RECORD EXTRACTS:
- - - - -

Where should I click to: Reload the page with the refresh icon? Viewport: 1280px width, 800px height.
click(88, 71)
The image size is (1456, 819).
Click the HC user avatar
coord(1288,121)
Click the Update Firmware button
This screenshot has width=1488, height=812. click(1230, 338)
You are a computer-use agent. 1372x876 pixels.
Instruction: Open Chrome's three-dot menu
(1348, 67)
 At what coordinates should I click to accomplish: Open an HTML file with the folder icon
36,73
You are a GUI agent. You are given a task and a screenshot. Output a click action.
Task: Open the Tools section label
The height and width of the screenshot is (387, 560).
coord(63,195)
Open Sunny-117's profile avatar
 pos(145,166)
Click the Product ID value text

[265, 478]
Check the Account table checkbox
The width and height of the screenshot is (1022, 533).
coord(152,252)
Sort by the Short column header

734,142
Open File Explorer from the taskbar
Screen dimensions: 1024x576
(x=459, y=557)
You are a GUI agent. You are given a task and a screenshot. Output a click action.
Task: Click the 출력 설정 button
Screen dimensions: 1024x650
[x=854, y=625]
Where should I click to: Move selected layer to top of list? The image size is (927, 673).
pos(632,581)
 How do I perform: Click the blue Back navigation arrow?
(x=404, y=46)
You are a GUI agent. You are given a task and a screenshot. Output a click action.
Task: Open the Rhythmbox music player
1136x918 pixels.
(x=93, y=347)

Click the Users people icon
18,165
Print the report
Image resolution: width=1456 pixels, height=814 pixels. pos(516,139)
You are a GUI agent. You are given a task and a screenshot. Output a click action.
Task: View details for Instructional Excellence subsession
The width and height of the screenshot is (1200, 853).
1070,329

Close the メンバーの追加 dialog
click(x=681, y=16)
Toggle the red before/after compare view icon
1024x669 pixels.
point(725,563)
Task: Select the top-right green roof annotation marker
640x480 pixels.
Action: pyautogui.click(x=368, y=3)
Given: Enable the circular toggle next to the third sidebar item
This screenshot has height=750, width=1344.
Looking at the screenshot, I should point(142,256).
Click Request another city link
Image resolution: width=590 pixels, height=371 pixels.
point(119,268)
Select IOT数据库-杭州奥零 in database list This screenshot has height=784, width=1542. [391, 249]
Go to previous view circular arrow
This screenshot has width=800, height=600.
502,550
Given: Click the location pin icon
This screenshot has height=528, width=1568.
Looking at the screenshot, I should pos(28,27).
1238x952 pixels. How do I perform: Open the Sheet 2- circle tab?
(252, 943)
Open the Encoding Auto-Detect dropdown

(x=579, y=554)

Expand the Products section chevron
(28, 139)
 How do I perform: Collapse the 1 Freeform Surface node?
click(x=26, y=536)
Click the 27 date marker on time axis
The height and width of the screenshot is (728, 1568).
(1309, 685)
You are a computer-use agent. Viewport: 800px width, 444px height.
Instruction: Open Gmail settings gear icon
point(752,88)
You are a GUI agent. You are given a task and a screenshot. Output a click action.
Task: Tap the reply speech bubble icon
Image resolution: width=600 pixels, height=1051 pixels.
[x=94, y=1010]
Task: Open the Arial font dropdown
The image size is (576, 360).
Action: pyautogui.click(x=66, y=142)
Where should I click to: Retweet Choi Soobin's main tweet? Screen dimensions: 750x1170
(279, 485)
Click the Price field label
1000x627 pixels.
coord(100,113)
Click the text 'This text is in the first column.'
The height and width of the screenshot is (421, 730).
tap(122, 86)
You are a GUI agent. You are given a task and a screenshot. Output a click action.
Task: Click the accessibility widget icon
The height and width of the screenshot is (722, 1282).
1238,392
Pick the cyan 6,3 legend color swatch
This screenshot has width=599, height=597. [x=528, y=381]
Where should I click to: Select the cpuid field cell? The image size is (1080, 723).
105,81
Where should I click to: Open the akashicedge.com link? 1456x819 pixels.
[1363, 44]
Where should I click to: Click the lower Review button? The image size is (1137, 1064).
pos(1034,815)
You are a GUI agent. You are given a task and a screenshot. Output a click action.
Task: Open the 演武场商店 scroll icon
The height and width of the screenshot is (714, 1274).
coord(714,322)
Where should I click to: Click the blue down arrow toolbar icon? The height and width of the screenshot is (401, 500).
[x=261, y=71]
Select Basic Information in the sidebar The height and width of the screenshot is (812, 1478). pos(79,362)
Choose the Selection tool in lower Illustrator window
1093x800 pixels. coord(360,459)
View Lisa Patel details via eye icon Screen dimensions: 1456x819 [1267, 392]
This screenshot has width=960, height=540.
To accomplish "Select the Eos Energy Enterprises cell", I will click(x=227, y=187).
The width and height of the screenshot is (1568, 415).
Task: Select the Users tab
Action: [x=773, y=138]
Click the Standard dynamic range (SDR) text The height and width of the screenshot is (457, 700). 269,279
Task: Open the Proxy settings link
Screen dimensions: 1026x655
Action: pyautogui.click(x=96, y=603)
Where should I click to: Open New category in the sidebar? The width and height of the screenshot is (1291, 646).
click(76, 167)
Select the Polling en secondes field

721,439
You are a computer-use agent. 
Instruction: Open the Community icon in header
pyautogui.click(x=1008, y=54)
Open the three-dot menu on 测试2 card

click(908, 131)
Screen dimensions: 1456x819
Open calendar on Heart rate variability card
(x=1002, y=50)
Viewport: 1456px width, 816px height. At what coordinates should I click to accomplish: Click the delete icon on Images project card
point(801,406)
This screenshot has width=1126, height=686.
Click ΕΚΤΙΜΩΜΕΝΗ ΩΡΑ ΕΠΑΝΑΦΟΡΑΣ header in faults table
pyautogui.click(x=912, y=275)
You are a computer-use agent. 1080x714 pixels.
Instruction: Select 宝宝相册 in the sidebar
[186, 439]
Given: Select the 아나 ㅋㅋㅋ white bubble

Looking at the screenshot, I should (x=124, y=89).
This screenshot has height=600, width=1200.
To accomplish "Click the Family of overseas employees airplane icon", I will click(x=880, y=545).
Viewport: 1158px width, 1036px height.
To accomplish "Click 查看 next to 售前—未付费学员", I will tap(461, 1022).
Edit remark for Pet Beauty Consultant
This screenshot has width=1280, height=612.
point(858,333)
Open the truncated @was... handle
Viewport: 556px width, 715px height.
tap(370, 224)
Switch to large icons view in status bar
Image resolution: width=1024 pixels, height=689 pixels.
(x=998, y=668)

- - - - -

STATED EXERCISE: Copy the rows above verbatim, starting at the line containing "View Lisa Patel" and ending at the line containing "(x=1002, y=50)". Include both of those lines.

RESULT OF THE TASK:
View Lisa Patel details via eye icon Screen dimensions: 1456x819 [1267, 392]
This screenshot has width=960, height=540.
To accomplish "Select the Eos Energy Enterprises cell", I will click(x=227, y=187).
The width and height of the screenshot is (1568, 415).
Task: Select the Users tab
Action: [x=773, y=138]
Click the Standard dynamic range (SDR) text The height and width of the screenshot is (457, 700). 269,279
Task: Open the Proxy settings link
Screen dimensions: 1026x655
Action: pyautogui.click(x=96, y=603)
Where should I click to: Open New category in the sidebar? The width and height of the screenshot is (1291, 646).
click(76, 167)
Select the Polling en secondes field

721,439
You are a computer-use agent. 
Instruction: Open the Community icon in header
pyautogui.click(x=1008, y=54)
Open the three-dot menu on 测试2 card

click(908, 131)
Screen dimensions: 1456x819
Open calendar on Heart rate variability card
(x=1002, y=50)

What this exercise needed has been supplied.